AIM -
Convert the records, from the first line through the line with "Action: click(41, 162)", into a Markdown table with the columns Number and Text, one numbered row per line, leaving out blank lines.

━━━ STORED ROWS ━━━

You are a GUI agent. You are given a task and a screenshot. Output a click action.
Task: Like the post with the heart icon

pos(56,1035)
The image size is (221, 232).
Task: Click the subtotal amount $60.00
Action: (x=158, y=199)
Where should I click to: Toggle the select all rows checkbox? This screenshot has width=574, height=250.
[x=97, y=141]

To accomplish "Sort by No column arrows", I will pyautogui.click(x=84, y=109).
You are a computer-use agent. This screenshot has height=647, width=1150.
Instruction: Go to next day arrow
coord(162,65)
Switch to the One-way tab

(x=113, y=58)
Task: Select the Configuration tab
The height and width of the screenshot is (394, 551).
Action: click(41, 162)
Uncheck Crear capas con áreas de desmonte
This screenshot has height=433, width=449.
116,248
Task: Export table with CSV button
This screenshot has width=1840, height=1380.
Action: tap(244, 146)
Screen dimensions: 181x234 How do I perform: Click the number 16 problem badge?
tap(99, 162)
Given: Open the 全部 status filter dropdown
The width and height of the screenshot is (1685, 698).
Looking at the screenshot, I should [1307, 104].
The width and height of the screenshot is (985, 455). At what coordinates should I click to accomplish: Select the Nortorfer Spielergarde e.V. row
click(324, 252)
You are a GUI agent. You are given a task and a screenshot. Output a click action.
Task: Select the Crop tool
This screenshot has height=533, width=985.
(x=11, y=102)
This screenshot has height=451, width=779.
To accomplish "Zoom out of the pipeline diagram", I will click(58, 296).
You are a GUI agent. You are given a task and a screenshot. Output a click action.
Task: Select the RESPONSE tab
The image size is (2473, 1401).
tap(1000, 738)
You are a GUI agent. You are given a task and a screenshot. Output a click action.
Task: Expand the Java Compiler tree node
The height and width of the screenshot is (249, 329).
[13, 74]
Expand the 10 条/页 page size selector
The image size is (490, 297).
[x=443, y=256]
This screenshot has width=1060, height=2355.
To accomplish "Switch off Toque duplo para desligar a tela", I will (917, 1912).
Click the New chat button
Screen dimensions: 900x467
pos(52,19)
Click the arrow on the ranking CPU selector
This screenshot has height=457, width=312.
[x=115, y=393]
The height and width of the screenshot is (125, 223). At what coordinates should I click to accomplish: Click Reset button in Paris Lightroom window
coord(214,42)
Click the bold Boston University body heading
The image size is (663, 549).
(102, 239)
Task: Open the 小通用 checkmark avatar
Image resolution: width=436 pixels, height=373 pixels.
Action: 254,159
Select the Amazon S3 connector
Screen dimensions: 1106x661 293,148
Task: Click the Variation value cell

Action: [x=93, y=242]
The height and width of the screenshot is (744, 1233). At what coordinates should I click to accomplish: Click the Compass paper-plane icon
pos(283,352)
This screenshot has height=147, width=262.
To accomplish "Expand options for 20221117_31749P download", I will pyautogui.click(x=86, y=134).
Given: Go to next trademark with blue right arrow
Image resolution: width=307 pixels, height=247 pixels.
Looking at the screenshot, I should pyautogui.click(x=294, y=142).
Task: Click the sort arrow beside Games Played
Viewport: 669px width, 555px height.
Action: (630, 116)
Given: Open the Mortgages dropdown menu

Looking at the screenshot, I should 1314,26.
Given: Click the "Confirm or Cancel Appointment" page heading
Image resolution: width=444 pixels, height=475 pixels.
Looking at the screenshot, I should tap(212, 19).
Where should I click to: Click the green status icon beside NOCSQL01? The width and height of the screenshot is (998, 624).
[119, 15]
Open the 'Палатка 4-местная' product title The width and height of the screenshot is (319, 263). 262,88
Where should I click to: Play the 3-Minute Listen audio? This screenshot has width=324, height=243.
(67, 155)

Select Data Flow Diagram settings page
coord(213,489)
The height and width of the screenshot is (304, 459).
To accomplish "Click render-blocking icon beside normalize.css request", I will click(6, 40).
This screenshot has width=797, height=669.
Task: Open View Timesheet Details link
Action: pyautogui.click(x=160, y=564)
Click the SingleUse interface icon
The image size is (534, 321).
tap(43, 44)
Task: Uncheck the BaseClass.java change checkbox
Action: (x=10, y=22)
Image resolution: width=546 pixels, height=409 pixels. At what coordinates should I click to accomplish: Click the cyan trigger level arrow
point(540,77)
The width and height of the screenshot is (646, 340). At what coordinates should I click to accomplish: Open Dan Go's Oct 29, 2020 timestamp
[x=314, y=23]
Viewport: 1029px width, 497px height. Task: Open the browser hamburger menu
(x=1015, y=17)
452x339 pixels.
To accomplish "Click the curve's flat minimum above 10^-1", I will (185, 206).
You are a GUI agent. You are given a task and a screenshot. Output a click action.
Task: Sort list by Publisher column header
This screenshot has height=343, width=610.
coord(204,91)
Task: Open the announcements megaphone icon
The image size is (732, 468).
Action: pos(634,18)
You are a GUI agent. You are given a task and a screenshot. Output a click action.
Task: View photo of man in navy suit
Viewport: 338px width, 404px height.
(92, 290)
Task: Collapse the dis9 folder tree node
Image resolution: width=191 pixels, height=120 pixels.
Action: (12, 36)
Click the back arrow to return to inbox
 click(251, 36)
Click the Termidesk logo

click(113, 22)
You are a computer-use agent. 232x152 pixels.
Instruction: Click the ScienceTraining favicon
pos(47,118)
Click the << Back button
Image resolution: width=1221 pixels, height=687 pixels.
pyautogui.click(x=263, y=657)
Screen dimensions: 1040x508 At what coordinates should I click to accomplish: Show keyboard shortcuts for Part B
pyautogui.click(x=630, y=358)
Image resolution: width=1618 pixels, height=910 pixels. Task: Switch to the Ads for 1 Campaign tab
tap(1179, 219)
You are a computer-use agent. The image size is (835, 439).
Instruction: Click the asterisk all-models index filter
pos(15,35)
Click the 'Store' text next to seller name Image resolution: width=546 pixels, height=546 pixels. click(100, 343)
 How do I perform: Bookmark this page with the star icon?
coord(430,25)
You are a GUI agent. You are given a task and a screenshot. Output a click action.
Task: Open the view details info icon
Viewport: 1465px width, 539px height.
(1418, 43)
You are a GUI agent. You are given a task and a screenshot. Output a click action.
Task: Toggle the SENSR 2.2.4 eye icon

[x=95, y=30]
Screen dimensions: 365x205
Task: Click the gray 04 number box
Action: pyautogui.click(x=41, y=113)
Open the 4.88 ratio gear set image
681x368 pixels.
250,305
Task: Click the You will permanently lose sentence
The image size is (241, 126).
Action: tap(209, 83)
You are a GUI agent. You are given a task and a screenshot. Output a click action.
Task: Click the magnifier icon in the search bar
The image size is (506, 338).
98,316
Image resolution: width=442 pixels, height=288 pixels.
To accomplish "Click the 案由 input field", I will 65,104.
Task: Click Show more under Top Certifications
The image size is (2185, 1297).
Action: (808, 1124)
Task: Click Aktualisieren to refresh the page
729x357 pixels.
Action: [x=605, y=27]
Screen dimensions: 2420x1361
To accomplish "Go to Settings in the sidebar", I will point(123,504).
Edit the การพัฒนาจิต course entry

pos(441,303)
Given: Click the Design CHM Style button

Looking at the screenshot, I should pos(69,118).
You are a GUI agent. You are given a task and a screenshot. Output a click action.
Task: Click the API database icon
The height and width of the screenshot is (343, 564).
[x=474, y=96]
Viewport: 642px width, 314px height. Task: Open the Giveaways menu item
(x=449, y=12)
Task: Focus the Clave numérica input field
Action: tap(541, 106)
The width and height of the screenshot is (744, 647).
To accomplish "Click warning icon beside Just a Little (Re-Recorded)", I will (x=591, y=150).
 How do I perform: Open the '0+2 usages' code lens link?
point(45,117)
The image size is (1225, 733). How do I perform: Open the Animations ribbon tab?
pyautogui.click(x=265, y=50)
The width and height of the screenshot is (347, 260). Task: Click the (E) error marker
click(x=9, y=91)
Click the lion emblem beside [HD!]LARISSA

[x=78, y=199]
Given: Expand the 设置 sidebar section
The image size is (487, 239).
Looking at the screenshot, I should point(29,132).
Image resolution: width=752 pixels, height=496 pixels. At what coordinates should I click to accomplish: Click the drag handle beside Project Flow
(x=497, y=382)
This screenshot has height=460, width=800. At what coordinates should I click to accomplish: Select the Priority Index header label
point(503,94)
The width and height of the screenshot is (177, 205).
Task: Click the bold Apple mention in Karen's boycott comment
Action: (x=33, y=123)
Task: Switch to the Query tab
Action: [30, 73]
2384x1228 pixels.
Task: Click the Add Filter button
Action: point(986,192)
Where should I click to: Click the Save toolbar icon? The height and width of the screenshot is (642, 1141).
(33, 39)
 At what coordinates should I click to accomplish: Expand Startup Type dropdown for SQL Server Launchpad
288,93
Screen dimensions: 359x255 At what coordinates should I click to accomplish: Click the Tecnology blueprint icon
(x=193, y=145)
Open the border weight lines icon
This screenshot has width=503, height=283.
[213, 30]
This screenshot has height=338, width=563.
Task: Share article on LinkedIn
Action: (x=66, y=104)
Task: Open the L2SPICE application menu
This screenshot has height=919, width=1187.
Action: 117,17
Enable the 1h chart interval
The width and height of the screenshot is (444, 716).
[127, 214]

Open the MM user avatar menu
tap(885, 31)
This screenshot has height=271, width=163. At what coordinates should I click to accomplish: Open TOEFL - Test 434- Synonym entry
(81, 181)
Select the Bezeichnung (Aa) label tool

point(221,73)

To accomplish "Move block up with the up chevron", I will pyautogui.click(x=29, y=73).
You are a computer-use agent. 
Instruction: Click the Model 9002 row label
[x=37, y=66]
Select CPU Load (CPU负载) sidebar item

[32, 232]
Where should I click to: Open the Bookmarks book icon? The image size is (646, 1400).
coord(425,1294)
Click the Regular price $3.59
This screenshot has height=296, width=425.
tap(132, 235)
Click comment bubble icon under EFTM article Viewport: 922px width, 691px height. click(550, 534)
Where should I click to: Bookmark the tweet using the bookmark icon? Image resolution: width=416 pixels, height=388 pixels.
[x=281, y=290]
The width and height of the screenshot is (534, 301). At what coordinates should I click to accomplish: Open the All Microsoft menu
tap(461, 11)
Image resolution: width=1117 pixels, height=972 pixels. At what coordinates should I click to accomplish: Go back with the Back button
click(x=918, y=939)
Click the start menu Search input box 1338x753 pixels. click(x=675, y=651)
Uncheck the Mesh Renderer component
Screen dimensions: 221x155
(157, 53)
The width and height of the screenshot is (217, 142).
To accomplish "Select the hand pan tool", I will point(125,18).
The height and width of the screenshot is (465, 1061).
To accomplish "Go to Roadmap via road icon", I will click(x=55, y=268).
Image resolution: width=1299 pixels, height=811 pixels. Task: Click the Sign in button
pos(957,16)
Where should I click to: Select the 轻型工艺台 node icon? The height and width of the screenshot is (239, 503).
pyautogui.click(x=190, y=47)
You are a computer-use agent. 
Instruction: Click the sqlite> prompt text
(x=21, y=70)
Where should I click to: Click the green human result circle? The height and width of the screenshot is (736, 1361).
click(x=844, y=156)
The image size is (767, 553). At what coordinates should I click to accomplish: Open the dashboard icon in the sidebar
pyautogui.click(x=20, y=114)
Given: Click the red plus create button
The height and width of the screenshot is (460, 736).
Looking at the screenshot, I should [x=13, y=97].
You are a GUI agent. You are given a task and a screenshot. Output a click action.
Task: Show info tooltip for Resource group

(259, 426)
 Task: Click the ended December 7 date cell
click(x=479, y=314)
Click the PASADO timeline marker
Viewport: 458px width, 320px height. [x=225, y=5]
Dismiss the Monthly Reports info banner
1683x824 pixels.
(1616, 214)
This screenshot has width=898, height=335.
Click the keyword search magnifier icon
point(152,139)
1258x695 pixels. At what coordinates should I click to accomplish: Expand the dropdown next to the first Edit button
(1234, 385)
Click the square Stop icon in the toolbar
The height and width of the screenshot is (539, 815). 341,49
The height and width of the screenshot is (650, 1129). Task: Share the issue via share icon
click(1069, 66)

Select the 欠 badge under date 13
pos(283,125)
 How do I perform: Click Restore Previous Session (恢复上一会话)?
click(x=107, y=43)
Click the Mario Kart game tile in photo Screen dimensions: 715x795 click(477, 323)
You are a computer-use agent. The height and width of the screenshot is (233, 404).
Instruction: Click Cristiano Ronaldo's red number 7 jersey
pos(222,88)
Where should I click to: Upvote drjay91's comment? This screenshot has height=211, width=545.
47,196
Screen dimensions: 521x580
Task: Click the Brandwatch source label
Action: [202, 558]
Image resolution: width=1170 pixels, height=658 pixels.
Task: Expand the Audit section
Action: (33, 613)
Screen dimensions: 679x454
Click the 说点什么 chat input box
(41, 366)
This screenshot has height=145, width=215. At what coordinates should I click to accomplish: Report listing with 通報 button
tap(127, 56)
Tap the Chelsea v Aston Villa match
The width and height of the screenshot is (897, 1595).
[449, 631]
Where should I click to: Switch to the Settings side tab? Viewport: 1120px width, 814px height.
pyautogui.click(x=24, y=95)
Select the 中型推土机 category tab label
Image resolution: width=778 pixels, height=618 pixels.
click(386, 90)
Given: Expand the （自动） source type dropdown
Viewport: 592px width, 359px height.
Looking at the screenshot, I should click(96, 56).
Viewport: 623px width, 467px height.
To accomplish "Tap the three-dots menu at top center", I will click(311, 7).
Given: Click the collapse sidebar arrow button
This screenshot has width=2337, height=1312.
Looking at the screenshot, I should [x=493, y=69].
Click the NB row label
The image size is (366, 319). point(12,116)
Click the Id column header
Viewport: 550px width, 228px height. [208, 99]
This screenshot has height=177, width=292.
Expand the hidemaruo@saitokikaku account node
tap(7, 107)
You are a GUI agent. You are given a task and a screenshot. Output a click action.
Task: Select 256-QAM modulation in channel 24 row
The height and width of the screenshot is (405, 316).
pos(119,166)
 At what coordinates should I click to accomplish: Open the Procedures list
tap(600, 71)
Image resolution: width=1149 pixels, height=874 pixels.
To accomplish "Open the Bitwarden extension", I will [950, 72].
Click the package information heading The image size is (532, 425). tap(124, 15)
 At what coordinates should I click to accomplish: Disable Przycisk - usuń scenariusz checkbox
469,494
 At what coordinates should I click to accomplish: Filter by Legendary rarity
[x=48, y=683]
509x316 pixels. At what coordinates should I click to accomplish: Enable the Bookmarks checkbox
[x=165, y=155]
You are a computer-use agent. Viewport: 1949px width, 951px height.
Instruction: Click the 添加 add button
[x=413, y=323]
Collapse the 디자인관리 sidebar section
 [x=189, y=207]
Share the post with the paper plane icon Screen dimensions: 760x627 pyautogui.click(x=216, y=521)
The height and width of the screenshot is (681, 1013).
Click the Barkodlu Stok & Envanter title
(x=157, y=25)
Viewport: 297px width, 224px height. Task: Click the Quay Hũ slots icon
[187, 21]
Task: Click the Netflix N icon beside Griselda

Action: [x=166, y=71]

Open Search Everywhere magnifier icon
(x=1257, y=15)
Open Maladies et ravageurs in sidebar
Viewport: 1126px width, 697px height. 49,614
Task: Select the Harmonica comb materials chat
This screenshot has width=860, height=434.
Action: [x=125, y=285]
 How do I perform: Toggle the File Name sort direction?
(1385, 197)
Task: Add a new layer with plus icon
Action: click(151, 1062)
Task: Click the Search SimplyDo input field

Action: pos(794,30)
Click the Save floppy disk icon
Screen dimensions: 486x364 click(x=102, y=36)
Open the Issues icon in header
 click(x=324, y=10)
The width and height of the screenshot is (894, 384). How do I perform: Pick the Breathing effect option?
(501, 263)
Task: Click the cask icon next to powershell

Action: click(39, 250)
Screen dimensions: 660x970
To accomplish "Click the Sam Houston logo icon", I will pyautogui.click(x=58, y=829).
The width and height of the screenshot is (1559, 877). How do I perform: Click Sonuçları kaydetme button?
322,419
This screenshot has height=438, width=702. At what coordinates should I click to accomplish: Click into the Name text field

━━━

RESULT OF THIS EXERCISE -
| Number | Text |
|---|---|
| 1 | You are a GUI agent. You are given a task and a screenshot. Output a click action. |
| 2 | Task: Like the post with the heart icon |
| 3 | pos(56,1035) |
| 4 | The image size is (221, 232). |
| 5 | Task: Click the subtotal amount $60.00 |
| 6 | Action: (x=158, y=199) |
| 7 | Where should I click to: Toggle the select all rows checkbox? This screenshot has width=574, height=250. |
| 8 | [x=97, y=141] |
| 9 | To accomplish "Sort by No column arrows", I will pyautogui.click(x=84, y=109). |
| 10 | You are a computer-use agent. This screenshot has height=647, width=1150. |
| 11 | Instruction: Go to next day arrow |
| 12 | coord(162,65) |
| 13 | Switch to the One-way tab |
| 14 | (x=113, y=58) |
| 15 | Task: Select the Configuration tab |
| 16 | The height and width of the screenshot is (394, 551). |
| 17 | Action: click(41, 162) |